When it’s time for my break, I leave the medical center and walk out toward the river that goes through the center of the City of Camas. Now that the barricade’s down and the mutation is under control, people have taken again to walking along the river. There’s a set of cement steps cut into the embankment not far from the medical center.

Ky and Cassia go there sometimes, when he’s back from an errand, and once I found him there alone watching the water.
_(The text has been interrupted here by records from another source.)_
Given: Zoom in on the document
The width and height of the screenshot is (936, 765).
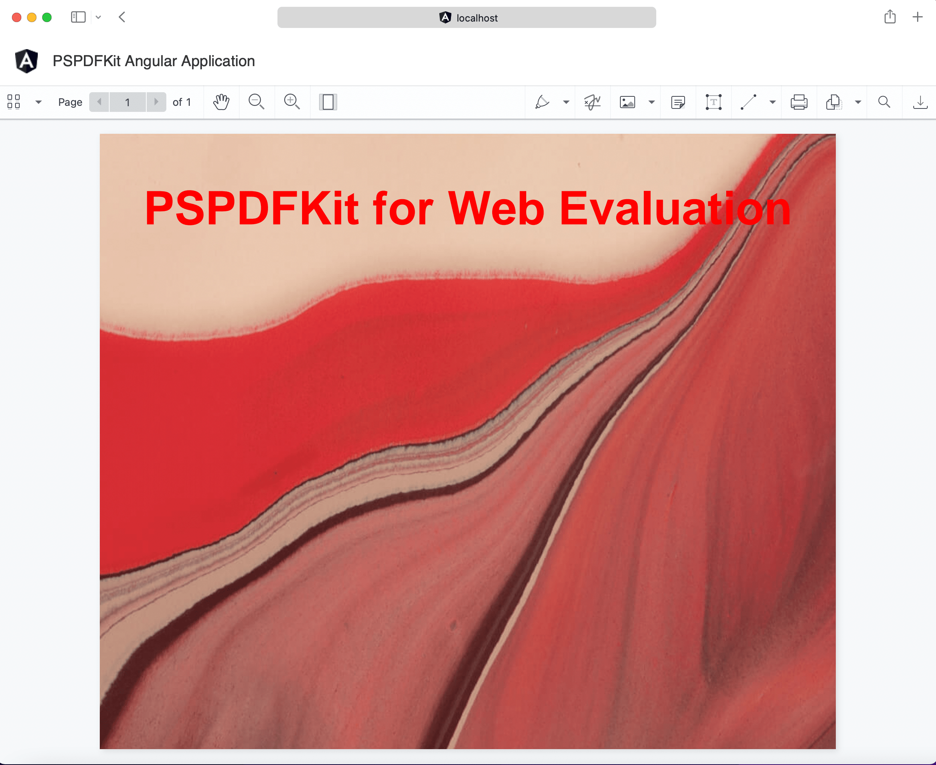Looking at the screenshot, I should [291, 102].
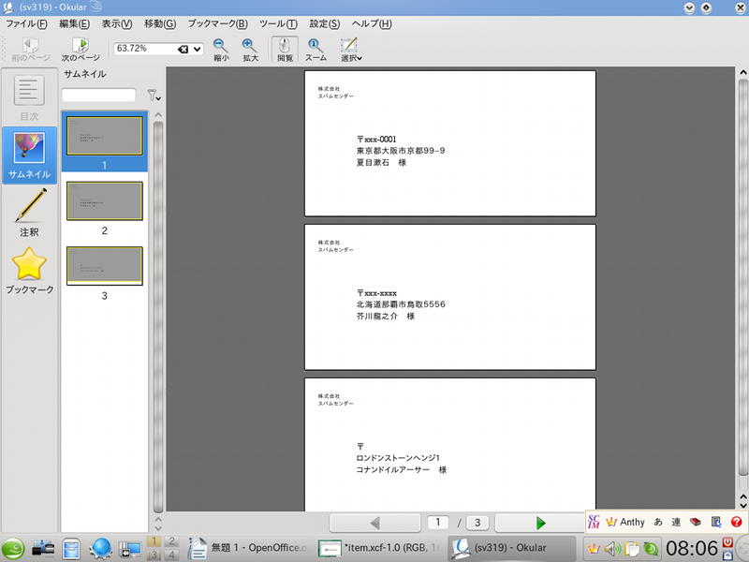Toggle the 閲覧 browse mode tool
Image resolution: width=749 pixels, height=562 pixels.
pyautogui.click(x=285, y=49)
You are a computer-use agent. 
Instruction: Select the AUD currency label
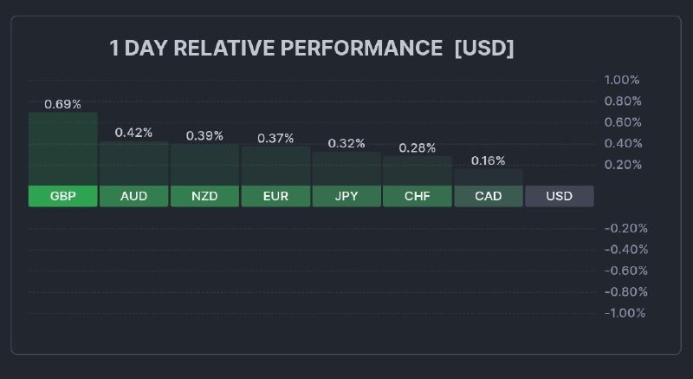134,196
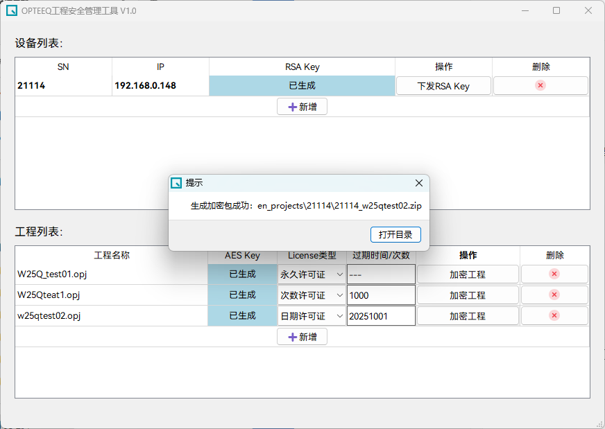605x429 pixels.
Task: Open 日期许可证 dropdown for w25qtest02.opj
Action: (x=312, y=316)
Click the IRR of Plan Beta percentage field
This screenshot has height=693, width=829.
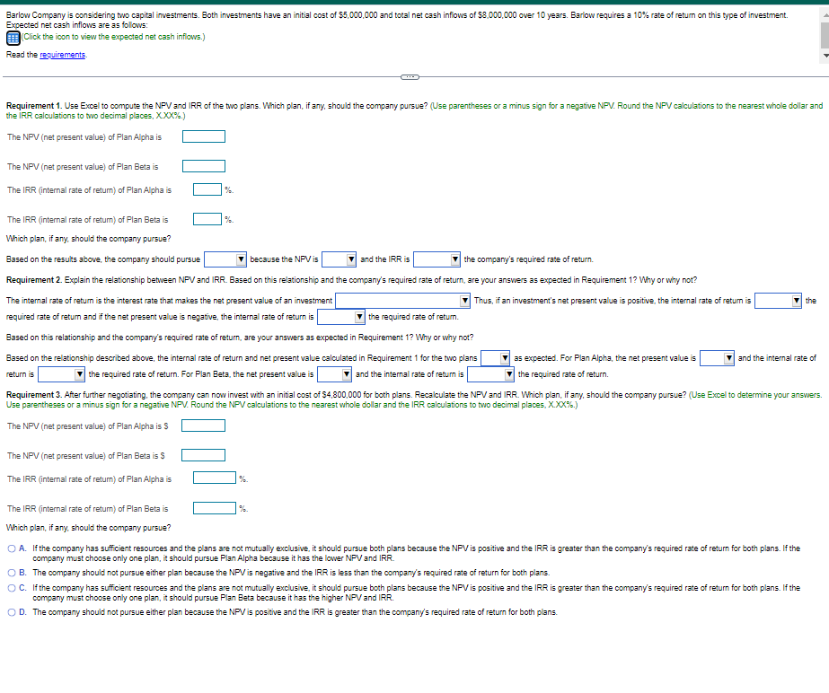click(x=206, y=218)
I sat down beside him. “Thank you,” I said. It was the first time I’d seen him since he’d brought my family in for the cure.

Ky nodded. “I couldn’t bring my own family back,” he said. “I hoped I’d find yours.”

“And you did,” I said, trying to keep the bitterness out of my voice. “Exactly where the Society left them.”

Ky raised his eyebrows.

“I’m glad they’re back,” I told him. “I’ll owe you for the rest of my life for bringing them in. Who knows how long it would have taken for them to get the cure otherwise.”

“It was the least I could do,” Ky said. “You and Cassia are the ones who cured me.”

“How did you know you loved her?” I asked Ky. “When you first fell for her, she didn’t really know you. She didn’t know anything about where you’d been.”